ASSIGNED TASK: Where a line of the data holds the word "computer", copy that line.

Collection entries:
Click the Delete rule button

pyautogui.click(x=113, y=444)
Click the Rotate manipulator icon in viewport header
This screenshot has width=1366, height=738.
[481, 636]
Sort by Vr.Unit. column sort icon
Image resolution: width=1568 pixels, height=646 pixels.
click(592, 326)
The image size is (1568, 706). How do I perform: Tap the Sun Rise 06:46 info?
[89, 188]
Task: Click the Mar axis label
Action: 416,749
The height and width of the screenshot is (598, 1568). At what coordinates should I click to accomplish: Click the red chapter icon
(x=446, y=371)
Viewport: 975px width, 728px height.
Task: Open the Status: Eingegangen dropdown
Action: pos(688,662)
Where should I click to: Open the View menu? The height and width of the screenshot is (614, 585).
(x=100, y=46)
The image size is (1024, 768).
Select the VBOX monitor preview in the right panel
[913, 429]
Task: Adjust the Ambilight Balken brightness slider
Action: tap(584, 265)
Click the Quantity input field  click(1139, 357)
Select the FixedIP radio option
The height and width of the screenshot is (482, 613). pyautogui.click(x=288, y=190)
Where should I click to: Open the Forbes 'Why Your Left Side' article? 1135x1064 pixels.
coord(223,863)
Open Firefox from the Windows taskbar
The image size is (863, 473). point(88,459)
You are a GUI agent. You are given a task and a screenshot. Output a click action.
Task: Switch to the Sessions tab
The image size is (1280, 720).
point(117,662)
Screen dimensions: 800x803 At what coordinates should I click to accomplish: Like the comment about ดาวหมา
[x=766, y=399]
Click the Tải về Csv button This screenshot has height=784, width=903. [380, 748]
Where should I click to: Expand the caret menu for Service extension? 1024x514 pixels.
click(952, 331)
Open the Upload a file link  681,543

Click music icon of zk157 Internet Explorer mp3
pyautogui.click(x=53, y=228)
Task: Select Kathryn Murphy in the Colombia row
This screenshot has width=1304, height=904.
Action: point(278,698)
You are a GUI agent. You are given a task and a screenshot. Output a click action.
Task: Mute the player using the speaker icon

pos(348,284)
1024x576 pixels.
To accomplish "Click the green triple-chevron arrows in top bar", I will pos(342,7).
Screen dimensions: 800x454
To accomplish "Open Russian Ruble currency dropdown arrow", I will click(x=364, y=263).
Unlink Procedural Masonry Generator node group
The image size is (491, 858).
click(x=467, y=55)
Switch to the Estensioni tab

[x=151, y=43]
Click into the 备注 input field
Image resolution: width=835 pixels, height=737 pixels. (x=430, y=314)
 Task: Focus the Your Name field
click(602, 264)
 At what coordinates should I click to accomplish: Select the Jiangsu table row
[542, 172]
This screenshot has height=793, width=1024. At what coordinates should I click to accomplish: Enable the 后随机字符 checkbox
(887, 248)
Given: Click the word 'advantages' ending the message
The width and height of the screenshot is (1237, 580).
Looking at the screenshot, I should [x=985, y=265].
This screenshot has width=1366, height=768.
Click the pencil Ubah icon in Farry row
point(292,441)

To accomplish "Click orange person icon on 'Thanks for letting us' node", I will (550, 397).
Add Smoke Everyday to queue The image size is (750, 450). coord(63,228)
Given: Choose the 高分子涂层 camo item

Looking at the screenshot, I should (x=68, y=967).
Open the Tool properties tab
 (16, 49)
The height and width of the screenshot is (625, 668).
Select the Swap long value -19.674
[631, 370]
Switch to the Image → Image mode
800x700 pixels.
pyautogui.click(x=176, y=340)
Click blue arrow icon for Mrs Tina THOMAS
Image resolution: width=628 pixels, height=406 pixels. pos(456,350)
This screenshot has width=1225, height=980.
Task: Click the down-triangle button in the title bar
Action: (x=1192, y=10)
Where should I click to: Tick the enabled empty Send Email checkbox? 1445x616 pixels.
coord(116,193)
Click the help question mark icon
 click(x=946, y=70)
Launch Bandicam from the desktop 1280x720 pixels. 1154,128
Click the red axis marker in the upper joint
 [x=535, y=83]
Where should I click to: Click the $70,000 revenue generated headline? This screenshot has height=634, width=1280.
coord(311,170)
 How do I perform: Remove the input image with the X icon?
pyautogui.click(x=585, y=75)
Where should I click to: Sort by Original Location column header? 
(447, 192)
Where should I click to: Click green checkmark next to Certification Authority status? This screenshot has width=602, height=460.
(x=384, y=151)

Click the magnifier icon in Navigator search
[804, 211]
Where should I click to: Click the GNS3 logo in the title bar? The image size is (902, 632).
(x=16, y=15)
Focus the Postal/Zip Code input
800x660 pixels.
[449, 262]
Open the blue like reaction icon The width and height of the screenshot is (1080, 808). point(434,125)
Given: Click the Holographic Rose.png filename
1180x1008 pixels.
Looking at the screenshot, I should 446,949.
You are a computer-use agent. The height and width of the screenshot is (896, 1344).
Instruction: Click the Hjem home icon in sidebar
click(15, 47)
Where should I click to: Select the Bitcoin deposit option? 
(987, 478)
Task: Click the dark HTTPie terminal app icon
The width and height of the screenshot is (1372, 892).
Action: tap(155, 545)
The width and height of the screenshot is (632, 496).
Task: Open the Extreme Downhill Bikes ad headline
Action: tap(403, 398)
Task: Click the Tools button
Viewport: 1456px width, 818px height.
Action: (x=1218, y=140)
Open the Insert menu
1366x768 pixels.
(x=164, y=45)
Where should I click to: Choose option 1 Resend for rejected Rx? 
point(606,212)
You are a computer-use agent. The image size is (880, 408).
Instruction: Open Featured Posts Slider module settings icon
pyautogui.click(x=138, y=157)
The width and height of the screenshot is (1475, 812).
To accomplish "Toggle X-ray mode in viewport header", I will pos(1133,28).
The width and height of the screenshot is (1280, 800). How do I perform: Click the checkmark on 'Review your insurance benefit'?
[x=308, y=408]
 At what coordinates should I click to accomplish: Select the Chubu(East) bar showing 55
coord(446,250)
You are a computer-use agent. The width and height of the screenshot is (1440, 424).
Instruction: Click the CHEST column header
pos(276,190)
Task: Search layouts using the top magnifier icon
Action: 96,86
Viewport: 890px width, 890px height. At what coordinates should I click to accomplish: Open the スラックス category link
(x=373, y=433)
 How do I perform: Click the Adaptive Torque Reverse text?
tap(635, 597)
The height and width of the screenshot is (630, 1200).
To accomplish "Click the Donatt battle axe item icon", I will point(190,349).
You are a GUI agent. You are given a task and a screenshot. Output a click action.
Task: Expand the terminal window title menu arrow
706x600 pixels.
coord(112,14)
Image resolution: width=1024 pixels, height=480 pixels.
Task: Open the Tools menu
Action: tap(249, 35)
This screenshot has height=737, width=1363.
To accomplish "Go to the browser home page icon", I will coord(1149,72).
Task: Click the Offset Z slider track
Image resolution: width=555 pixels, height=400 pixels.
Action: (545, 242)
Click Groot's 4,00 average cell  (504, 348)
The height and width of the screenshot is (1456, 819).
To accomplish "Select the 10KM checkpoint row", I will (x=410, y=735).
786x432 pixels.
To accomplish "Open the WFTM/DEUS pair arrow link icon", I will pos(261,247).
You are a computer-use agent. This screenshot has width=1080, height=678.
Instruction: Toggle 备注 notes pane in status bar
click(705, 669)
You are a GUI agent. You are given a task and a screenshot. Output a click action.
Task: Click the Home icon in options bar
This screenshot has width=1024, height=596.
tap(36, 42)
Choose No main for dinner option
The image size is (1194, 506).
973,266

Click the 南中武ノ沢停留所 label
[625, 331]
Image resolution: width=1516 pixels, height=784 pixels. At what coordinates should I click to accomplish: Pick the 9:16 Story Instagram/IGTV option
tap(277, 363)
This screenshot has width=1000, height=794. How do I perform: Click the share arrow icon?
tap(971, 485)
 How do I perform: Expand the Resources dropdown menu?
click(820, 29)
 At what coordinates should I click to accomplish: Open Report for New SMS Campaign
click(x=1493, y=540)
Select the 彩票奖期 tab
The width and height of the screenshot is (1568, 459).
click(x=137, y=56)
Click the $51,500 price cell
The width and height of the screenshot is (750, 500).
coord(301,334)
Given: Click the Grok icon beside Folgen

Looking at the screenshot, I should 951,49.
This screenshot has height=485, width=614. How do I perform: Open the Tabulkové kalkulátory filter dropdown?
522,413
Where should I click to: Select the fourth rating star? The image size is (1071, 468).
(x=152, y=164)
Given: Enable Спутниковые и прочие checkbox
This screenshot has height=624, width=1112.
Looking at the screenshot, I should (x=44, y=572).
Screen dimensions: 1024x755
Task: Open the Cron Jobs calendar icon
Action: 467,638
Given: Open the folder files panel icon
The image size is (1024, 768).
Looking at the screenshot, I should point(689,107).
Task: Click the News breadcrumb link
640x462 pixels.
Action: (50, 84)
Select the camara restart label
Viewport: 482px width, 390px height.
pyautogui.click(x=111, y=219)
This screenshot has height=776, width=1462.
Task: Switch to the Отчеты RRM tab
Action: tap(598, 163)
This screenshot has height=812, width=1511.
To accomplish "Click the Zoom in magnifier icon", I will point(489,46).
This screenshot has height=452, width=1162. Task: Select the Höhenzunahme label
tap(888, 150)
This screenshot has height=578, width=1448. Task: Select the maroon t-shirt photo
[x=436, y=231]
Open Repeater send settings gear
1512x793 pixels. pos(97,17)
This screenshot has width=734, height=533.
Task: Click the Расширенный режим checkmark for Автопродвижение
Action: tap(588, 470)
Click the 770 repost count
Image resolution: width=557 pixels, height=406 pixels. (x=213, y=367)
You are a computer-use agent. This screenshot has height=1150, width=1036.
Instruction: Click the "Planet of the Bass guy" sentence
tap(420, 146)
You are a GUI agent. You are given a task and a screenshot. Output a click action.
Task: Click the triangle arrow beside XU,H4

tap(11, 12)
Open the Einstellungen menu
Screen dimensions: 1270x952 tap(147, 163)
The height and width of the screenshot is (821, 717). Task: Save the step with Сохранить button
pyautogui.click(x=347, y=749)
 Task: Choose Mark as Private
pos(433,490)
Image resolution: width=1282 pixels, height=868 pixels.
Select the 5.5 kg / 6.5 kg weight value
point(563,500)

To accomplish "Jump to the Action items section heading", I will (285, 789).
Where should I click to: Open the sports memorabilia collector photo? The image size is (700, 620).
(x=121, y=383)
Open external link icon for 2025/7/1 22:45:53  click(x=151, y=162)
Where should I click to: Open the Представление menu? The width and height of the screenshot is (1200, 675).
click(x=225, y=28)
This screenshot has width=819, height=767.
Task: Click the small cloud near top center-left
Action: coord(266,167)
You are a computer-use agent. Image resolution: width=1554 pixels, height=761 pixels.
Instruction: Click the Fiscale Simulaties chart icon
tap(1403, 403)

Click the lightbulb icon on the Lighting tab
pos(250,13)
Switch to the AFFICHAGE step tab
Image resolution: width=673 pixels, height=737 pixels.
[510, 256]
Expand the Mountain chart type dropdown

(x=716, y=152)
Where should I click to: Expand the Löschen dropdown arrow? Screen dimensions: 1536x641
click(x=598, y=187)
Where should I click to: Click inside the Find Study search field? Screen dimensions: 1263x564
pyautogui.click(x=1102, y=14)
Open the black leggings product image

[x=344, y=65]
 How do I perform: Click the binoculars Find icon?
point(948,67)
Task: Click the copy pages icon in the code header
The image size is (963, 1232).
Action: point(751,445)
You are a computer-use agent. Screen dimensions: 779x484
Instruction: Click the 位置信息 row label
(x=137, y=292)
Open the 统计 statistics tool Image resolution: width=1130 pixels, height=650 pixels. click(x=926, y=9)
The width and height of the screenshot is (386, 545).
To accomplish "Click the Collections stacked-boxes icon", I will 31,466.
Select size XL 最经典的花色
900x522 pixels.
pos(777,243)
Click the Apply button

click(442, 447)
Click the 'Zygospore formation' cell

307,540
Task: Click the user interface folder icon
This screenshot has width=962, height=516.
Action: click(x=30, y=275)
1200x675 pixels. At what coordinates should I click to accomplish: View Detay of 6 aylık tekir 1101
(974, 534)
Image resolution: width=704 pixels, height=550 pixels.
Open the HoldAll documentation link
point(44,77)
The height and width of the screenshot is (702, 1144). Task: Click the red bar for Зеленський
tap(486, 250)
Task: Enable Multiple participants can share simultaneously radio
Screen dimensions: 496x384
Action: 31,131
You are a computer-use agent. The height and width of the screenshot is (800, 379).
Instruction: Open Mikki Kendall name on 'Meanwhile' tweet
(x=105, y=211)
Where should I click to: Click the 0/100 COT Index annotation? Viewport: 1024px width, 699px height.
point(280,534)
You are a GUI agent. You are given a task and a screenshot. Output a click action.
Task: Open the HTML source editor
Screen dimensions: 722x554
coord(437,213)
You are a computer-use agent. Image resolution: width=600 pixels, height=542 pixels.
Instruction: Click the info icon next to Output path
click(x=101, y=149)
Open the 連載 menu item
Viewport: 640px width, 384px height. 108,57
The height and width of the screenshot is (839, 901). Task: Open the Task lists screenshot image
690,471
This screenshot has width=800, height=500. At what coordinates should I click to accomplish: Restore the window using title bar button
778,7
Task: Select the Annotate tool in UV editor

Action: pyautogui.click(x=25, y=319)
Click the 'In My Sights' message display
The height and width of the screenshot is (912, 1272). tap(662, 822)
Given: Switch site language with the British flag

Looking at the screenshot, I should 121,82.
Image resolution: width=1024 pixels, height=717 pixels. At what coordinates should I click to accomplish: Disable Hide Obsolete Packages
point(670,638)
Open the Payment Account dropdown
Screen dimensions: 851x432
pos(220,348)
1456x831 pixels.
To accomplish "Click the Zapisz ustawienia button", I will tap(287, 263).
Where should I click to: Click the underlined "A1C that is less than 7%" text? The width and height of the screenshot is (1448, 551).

WRITTEN SOLUTION:
You are a computer-use agent. The height and width of the screenshot is (896, 1344).
You are a computer-use agent. The image size is (880, 408).
You are a computer-use agent. The width and height of the screenshot is (1440, 424).
You are a computer-use agent. This screenshot has width=1080, height=678.
You are a computer-use agent. This screenshot has height=1150, width=1036.
You are a computer-use agent. Image resolution: width=1554 pixels, height=761 pixels.
You are a computer-use agent. Screen dimensions: 779x484
You are a computer-use agent. The height and width of the screenshot is (800, 379).
You are a computer-use agent. Image resolution: width=600 pixels, height=542 pixels.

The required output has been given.